Remembering When Chicago Was The Face Of The Flag Desecration Debate
By Stephen Gossett in News on Nov 29, 2016 10:09PM
Photo: John Burdumy
Donald Trump sent out a Tweet this morning. A lot of new stories will likely continue to begin with that premise, and understandably so. But this one took direct shot at a bedrock national ideal, the First Amendment’s freedom of speech.
Nobody should be allowed to burn the American flag - if they do, there must be consequences - perhaps loss of citizenship or year in jail!
— Donald J. Trump (@realDonaldTrump) November 29, 2016
'What Is the Proper Way to Display a US Flag?' / Dread Scott
Back in 1989, artist Dread Scott, then a student at the Art Institute of Chicago, ignited a political firestorm when the school displayed his “What Is the Proper Way to Display a US Flag?” work. The exhibition included photos of South Korean students burning the American flag. Underneath the display was a book in which viewers were asked to contribute their thoughts about the subject. The twist? In order to write in the pages, you had step on an actual American flag, splayed unceremoniously on the floor.
Then, as apparently now, the Republican establishment was livid. President George Bush Sr. himself chimed in, calling the work “disgraceful,” and GOP members of the national legislature looked to criminalize such acts.

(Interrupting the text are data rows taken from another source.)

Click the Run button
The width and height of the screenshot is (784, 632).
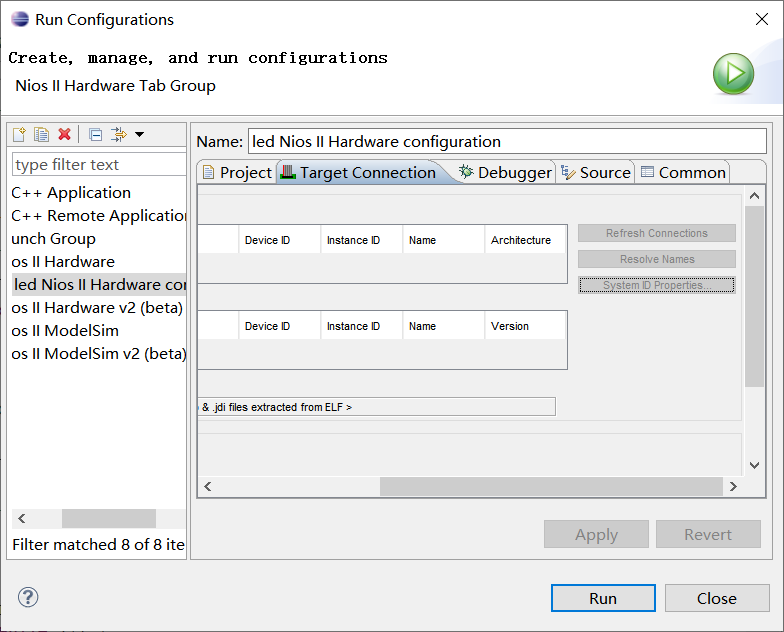coord(603,598)
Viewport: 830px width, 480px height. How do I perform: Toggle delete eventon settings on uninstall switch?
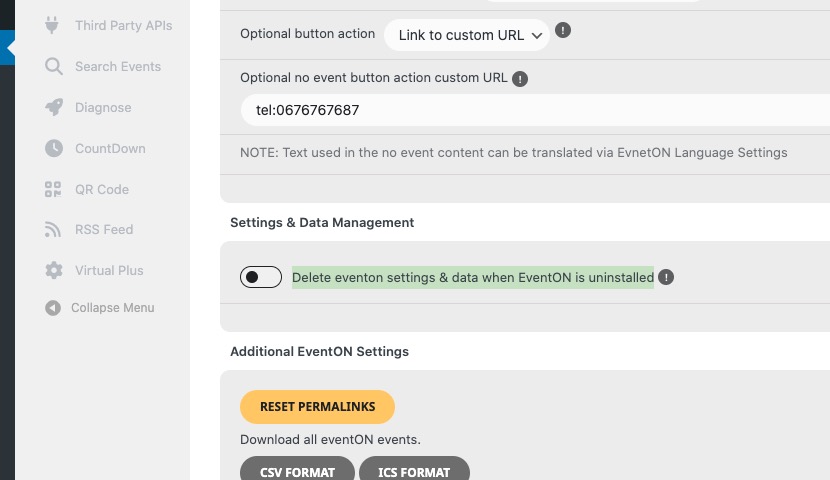[260, 277]

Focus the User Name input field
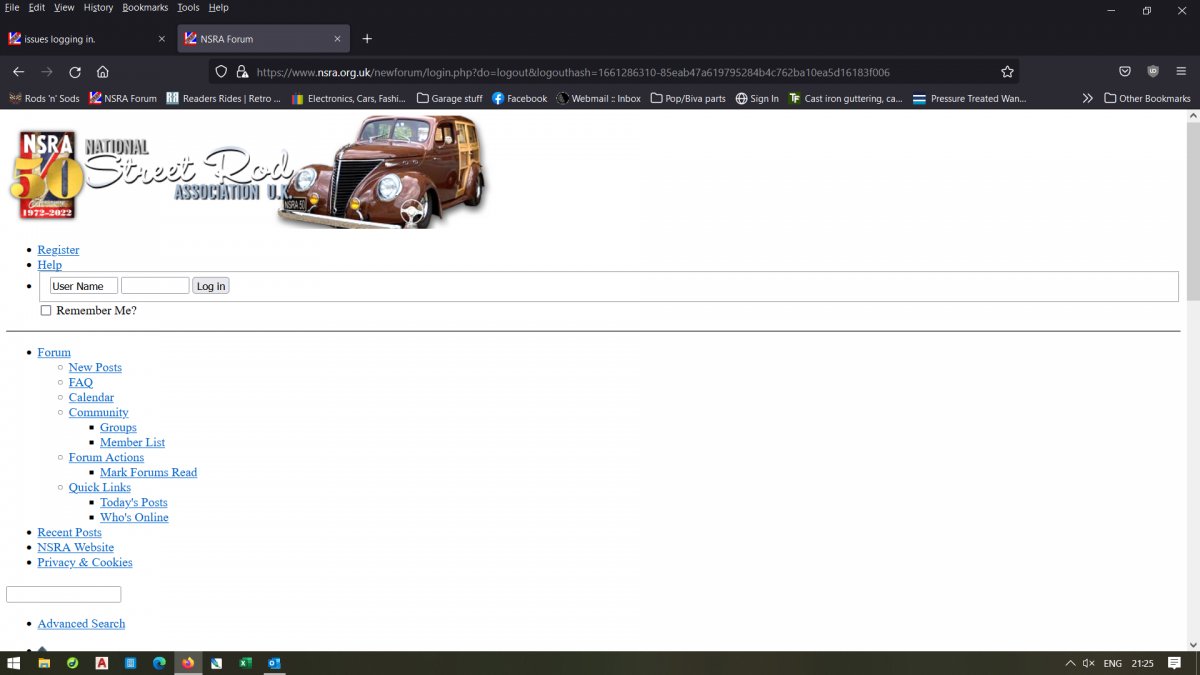[x=84, y=286]
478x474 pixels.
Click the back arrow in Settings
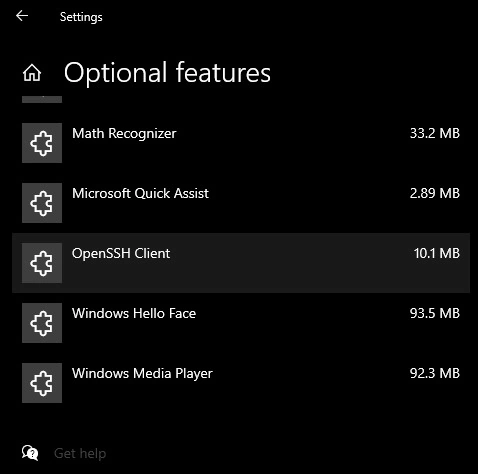coord(22,16)
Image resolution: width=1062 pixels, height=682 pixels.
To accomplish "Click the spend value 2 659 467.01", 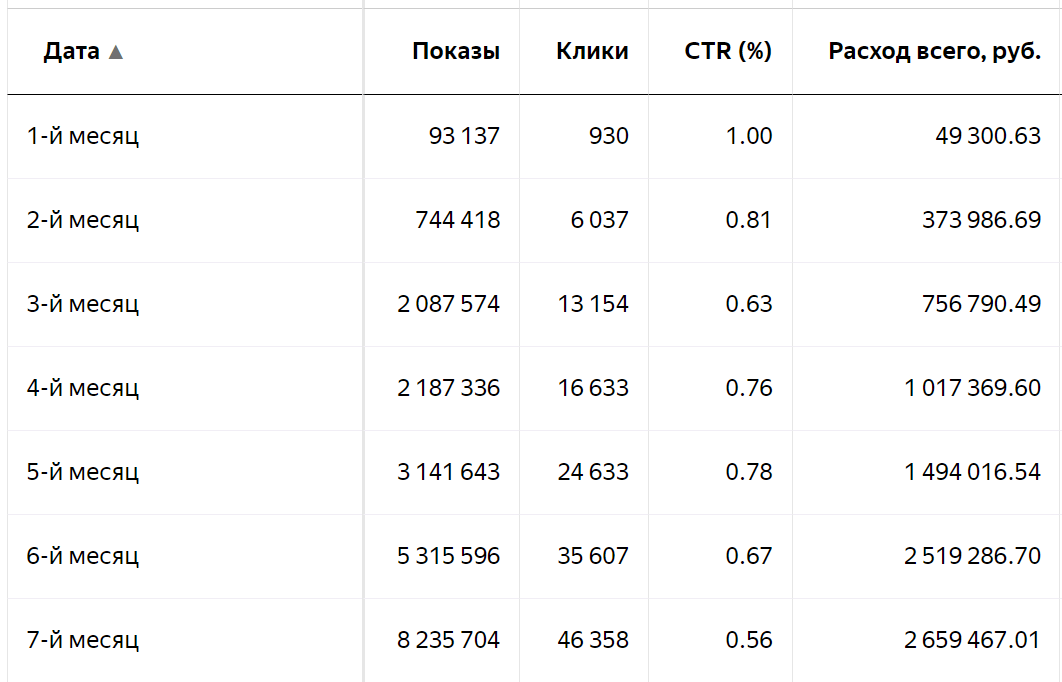I will click(x=973, y=640).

The New York Times wrote in 1989, following the exhibition’s closing:
"Senator Bob Dole of Kansas, a disabled veteran of World War II, introduced legislation today to amend Federal law to make it a crime to display an American flag on the floor or the ground. It passed by a vote of 97-0. ''Now, I don't know much about art, but I know desecration when I see it,'' said Mr. Dole. A similar bill has been introduced by Representative G. V. (Sonny) Montgomery, a Mississippi Democrat."
Here in Chicago, things got even more bizarre, with a famous, long-serving local pol doing a proto-Clint Eastwood. The Tribune reported in 1989:
On the council floor, Ald. Edward Burke (14th) held an imaginary conversation with Benjamin Franklin informing him what had happened to "Betsy Ross' flag."
The Chicago City Council at large got in the game, too, passing an ordinance "forbidding mutilating or defacing the flag," the Times wrote.
(As mentioned above, the Supreme Court ruled such measures unconstitutional, most recently, and not coincidentally, also in 1989.)
Tony Jones, president of SAIC back then was the adult in the room, it seems. He addressed the artist and the angry demonstrators who formed around the school at the time, according to the Trib:
"(Scott) has manipulated the situation to the advantage of the work. It does make you question your patriotism. And for all those people that were marching around the school yesterday, it's a reaffirmation — of belief in the flag, in their values, in their national symbol."
Today, Scott continues to create art, although he bases his practice in New York. His work is still oftentimes confrontational and charged with righteous anger. (Last year's "A Man Was Lynched By Police Yesterday" drew quite a bit of attention, using the flag medium in a different yet equally political way.) But the "Flag" he created in Chicago will always precede him—and in the way it pointed toward an effective truth-to-power art-as-protest punch, it remains sadly pertinent today as then.